In that instance, Wade said it wasn’t as awkward as might be suspected, since the man had made a full recovery. In fact, on screen, Wade can barely contain his smile.

But other times the moments are quite painful. When Wade interviews the family of the toddler who was eaten by piranhas, he is visibly shaken. “I do find it very difficult, actually,” Wade said.

The scenes are for entertainment, of course. But it isn’t a fishing show, Jerry Springer style, Wade argued. “Ultimately we are doing it to inform,” he said, taking pride in the “children who watch and are being switched on to the outside world.”

So far, Wade has survived his encounters with fearsome fish, but not without close calls.

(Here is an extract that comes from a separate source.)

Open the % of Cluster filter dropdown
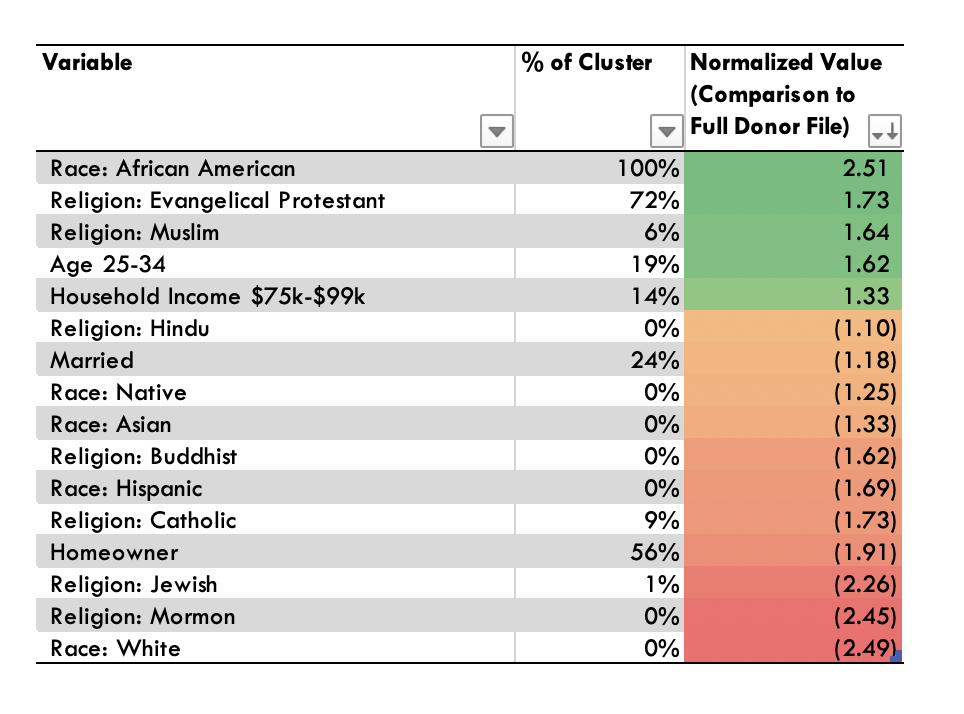 pos(666,131)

In the Congo in 1990, despite taking the requisite pills, he caught malaria. His vision became impaired and he thought he might die. But Wade survived.

In 2002, a scaly Arampaima he was trying to net swam full speed into the net, crushing into Wade’s chest. Six weeks later, Wade still couldn’t rise straight up into a sitting position when laying down. Later, he had a scare when medical tests showed damage to his heart muscle – he suspected the fish. Doctors later cleared his health.

Now at work on season three of River Monsters, Wade recently returned from New Zealand and fished in Papa New Guinea. He’s also slated to face monsters in Japan and hopes the third, and final, season will expand the habitats he locates the terrifying fish of his show.